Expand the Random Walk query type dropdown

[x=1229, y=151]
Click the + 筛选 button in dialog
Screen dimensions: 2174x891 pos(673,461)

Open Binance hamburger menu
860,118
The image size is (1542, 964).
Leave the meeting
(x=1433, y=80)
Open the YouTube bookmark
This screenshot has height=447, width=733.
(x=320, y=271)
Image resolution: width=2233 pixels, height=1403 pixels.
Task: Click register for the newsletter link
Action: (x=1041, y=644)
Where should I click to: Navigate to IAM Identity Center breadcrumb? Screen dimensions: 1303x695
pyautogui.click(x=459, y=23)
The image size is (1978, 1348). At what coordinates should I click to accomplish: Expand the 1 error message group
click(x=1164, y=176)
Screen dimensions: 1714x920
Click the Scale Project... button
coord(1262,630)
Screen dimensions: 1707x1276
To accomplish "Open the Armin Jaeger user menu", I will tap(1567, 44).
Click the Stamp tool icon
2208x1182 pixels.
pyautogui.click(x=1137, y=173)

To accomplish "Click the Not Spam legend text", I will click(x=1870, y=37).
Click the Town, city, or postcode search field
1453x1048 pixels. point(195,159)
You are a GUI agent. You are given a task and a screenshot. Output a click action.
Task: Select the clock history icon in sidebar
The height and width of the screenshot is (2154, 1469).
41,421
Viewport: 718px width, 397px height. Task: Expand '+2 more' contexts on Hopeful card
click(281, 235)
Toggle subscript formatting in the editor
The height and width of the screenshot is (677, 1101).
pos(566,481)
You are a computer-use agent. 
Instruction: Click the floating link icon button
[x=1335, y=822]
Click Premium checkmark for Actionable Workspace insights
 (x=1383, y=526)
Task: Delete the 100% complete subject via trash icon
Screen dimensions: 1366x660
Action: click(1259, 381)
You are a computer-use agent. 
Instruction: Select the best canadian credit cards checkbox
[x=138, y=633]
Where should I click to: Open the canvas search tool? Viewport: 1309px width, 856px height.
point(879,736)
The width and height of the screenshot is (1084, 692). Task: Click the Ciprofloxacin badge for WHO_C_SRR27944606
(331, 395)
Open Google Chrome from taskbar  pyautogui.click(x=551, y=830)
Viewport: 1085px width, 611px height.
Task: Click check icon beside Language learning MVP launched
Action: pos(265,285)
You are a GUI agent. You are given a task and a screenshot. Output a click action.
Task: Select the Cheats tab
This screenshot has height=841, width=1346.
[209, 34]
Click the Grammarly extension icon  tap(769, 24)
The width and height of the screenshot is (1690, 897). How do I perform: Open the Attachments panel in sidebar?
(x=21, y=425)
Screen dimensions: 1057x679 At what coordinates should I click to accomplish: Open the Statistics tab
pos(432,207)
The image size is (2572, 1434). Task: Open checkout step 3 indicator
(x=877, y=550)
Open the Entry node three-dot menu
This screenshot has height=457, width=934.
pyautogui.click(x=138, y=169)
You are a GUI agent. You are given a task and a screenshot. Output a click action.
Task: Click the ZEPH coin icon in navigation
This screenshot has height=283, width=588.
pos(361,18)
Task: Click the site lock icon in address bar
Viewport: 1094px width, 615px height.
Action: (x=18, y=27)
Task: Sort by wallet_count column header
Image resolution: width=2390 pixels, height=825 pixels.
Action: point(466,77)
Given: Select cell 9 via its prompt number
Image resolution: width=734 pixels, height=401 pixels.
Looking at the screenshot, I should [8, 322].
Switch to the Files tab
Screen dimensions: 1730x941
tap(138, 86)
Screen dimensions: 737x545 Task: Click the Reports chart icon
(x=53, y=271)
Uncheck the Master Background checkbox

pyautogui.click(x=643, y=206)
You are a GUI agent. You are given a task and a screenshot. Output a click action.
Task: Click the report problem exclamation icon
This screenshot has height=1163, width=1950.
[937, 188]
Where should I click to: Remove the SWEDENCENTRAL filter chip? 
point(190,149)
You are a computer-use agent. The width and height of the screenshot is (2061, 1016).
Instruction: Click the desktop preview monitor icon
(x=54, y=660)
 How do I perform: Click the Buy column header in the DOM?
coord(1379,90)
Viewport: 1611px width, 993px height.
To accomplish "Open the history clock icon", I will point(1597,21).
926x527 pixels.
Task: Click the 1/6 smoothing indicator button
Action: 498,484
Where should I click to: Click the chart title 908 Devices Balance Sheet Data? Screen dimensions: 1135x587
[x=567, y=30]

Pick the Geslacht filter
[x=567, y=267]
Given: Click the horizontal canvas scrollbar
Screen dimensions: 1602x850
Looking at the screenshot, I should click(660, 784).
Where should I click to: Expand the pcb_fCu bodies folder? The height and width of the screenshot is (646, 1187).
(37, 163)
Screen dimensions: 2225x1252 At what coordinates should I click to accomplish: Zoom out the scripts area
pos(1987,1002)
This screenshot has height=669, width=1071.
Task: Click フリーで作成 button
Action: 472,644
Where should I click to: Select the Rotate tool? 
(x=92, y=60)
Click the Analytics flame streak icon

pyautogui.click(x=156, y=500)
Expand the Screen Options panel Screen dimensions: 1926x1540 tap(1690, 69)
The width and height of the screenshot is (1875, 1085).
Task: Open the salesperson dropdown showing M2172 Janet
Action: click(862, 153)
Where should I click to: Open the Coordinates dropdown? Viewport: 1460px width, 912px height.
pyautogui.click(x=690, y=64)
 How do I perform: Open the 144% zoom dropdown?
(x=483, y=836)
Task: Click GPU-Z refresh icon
+++++
Problem requirements: Make an exact transcription of the entries.

Written response:
Expand the Random Walk query type dropdown

[x=1229, y=151]
Click the + 筛选 button in dialog
Screen dimensions: 2174x891 pos(673,461)

Open Binance hamburger menu
860,118
The image size is (1542, 964).
Leave the meeting
(x=1433, y=80)
Open the YouTube bookmark
This screenshot has height=447, width=733.
(x=320, y=271)
Image resolution: width=2233 pixels, height=1403 pixels.
Task: Click register for the newsletter link
Action: (x=1041, y=644)
Where should I click to: Navigate to IAM Identity Center breadcrumb? Screen dimensions: 1303x695
pyautogui.click(x=459, y=23)
The image size is (1978, 1348). At what coordinates should I click to accomplish: Expand the 1 error message group
click(x=1164, y=176)
Screen dimensions: 1714x920
Click the Scale Project... button
coord(1262,630)
Screen dimensions: 1707x1276
To accomplish "Open the Armin Jaeger user menu", I will tap(1567, 44).
Click the Stamp tool icon
2208x1182 pixels.
pyautogui.click(x=1137, y=173)

To accomplish "Click the Not Spam legend text", I will click(x=1870, y=37).
Click the Town, city, or postcode search field
1453x1048 pixels. point(195,159)
You are a GUI agent. You are given a task and a screenshot. Output a click action.
Task: Select the clock history icon in sidebar
The height and width of the screenshot is (2154, 1469).
41,421
Viewport: 718px width, 397px height. Task: Expand '+2 more' contexts on Hopeful card
click(281, 235)
Toggle subscript formatting in the editor
The height and width of the screenshot is (677, 1101).
pos(566,481)
You are a computer-use agent. 
Instruction: Click the floating link icon button
[x=1335, y=822]
Click Premium checkmark for Actionable Workspace insights
 (x=1383, y=526)
Task: Delete the 100% complete subject via trash icon
Screen dimensions: 1366x660
Action: click(1259, 381)
You are a computer-use agent. 
Instruction: Select the best canadian credit cards checkbox
[x=138, y=633]
Where should I click to: Open the canvas search tool? Viewport: 1309px width, 856px height.
point(879,736)
The width and height of the screenshot is (1084, 692). Task: Click the Ciprofloxacin badge for WHO_C_SRR27944606
(331, 395)
Open Google Chrome from taskbar  pyautogui.click(x=551, y=830)
Viewport: 1085px width, 611px height.
Task: Click check icon beside Language learning MVP launched
Action: pos(265,285)
You are a GUI agent. You are given a task and a screenshot. Output a click action.
Task: Select the Cheats tab
This screenshot has height=841, width=1346.
[209, 34]
Click the Grammarly extension icon  tap(769, 24)
The width and height of the screenshot is (1690, 897). How do I perform: Open the Attachments panel in sidebar?
(x=21, y=425)
Screen dimensions: 1057x679 At what coordinates should I click to accomplish: Open the Statistics tab
pos(432,207)
The image size is (2572, 1434). Task: Open checkout step 3 indicator
(x=877, y=550)
Open the Entry node three-dot menu
This screenshot has height=457, width=934.
pyautogui.click(x=138, y=169)
You are a GUI agent. You are given a task and a screenshot. Output a click action.
Task: Click the ZEPH coin icon in navigation
This screenshot has height=283, width=588.
pos(361,18)
Task: Click the site lock icon in address bar
Viewport: 1094px width, 615px height.
Action: (x=18, y=27)
Task: Sort by wallet_count column header
Image resolution: width=2390 pixels, height=825 pixels.
Action: point(466,77)
Given: Select cell 9 via its prompt number
Image resolution: width=734 pixels, height=401 pixels.
Looking at the screenshot, I should [8, 322].
Switch to the Files tab
Screen dimensions: 1730x941
tap(138, 86)
Screen dimensions: 737x545 Task: Click the Reports chart icon
(x=53, y=271)
Uncheck the Master Background checkbox

pyautogui.click(x=643, y=206)
You are a GUI agent. You are given a task and a screenshot. Output a click action.
Task: Click the report problem exclamation icon
This screenshot has height=1163, width=1950.
[937, 188]
Where should I click to: Remove the SWEDENCENTRAL filter chip? 
point(190,149)
You are a computer-use agent. The width and height of the screenshot is (2061, 1016).
Instruction: Click the desktop preview monitor icon
(x=54, y=660)
 How do I perform: Click the Buy column header in the DOM?
coord(1379,90)
Viewport: 1611px width, 993px height.
To accomplish "Open the history clock icon", I will point(1597,21).
926x527 pixels.
Task: Click the 1/6 smoothing indicator button
Action: 498,484
Where should I click to: Click the chart title 908 Devices Balance Sheet Data? Screen dimensions: 1135x587
[x=567, y=30]

Pick the Geslacht filter
[x=567, y=267]
Given: Click the horizontal canvas scrollbar
Screen dimensions: 1602x850
Looking at the screenshot, I should click(660, 784).
Where should I click to: Expand the pcb_fCu bodies folder? The height and width of the screenshot is (646, 1187).
(37, 163)
Screen dimensions: 2225x1252 At what coordinates should I click to accomplish: Zoom out the scripts area
pos(1987,1002)
This screenshot has height=669, width=1071.
Task: Click フリーで作成 button
Action: 472,644
Where should I click to: Select the Rotate tool? 
(x=92, y=60)
Click the Analytics flame streak icon

pyautogui.click(x=156, y=500)
Expand the Screen Options panel Screen dimensions: 1926x1540 tap(1690, 69)
The width and height of the screenshot is (1875, 1085).
Task: Open the salesperson dropdown showing M2172 Janet
Action: click(862, 153)
Where should I click to: Open the Coordinates dropdown? Viewport: 1460px width, 912px height.
pyautogui.click(x=690, y=64)
 How do I perform: Open the 144% zoom dropdown?
(x=483, y=836)
Task: Click GPU-Z refresh icon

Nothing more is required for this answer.